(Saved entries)
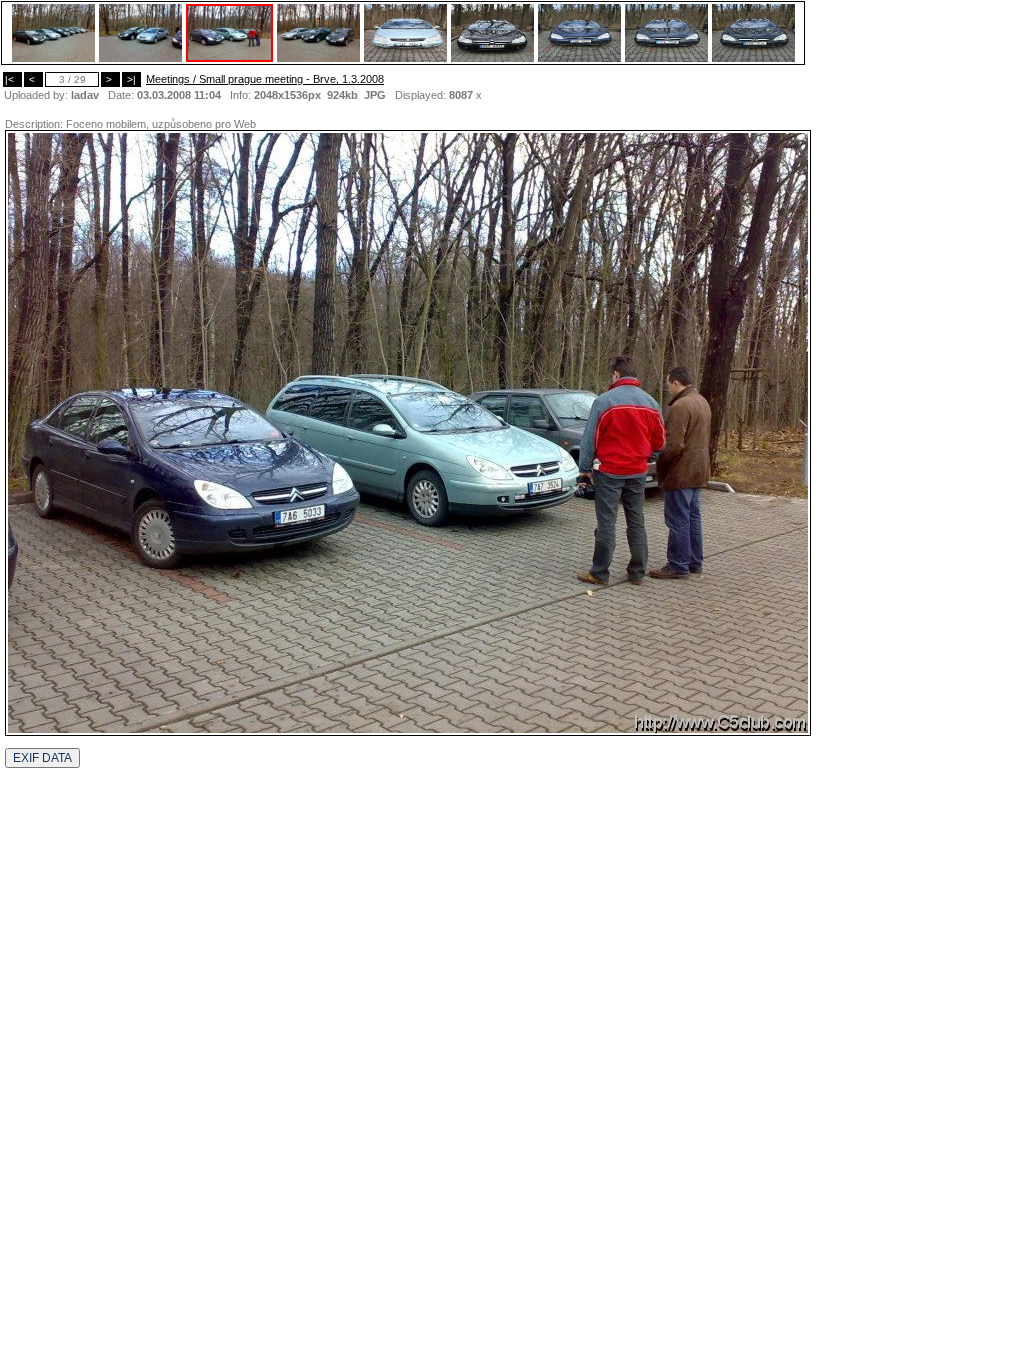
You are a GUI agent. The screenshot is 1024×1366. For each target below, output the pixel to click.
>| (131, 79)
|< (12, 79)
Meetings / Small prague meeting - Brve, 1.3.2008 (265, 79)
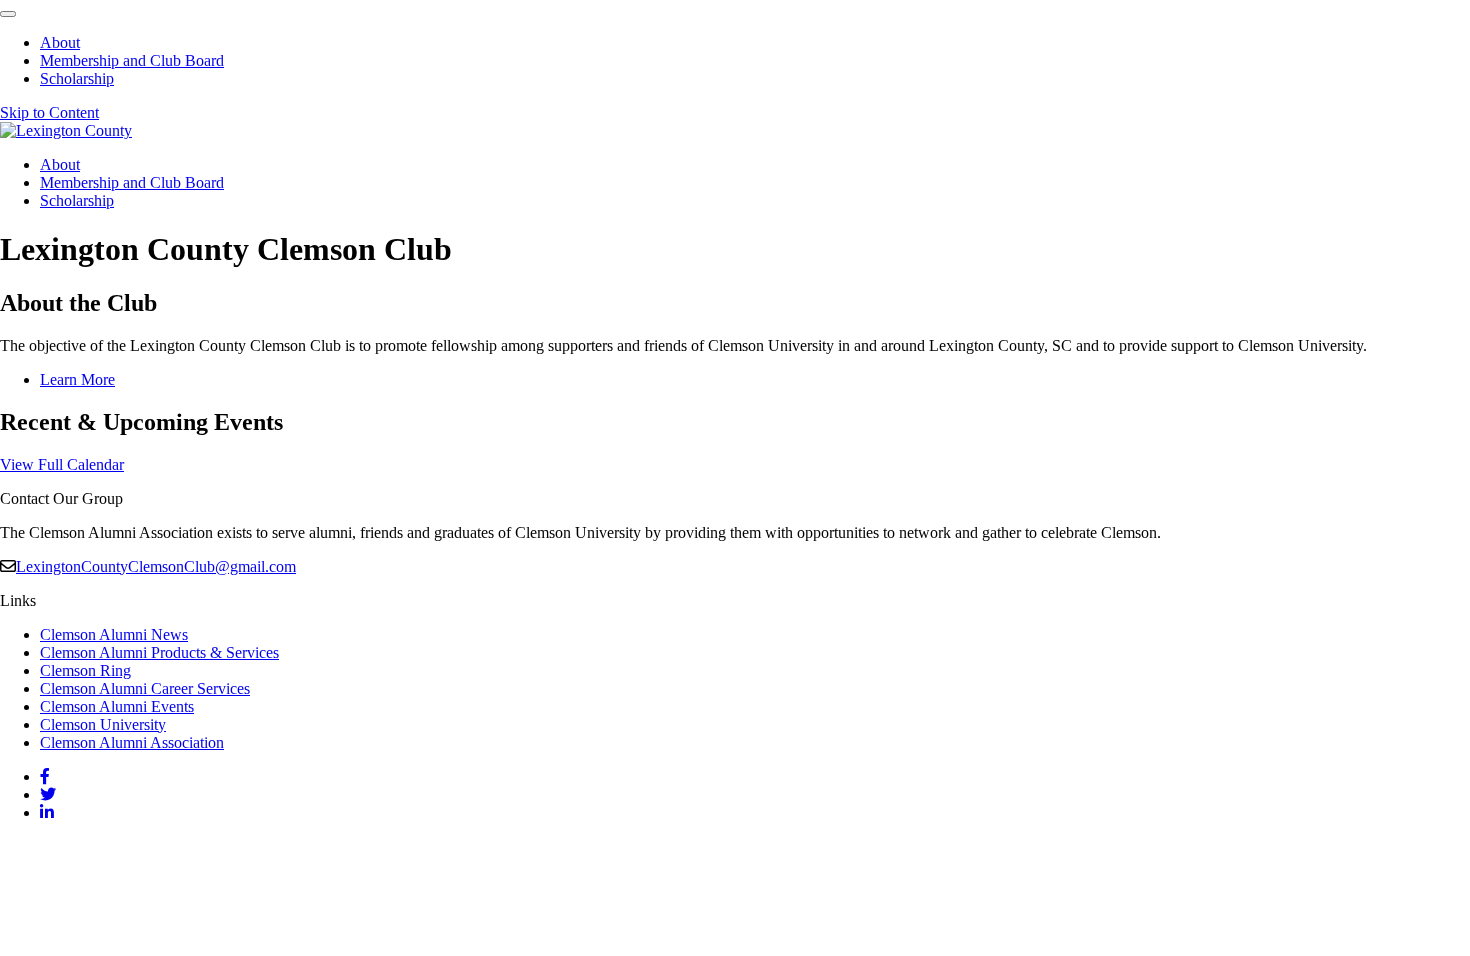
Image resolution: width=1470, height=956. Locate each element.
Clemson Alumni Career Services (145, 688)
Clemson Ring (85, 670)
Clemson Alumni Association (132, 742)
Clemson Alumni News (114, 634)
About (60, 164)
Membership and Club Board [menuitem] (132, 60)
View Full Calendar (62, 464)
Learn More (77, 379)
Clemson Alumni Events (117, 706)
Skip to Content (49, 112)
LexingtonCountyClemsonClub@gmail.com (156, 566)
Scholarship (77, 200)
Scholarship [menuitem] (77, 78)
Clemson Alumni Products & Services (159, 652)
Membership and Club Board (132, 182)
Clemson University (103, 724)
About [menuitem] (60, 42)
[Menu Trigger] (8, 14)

* _The problem_: Scan the entries above and show each line that contains the word "Scholarship".

* _Expected answer_:
Scholarship (77, 200)
Scholarship [menuitem] (77, 78)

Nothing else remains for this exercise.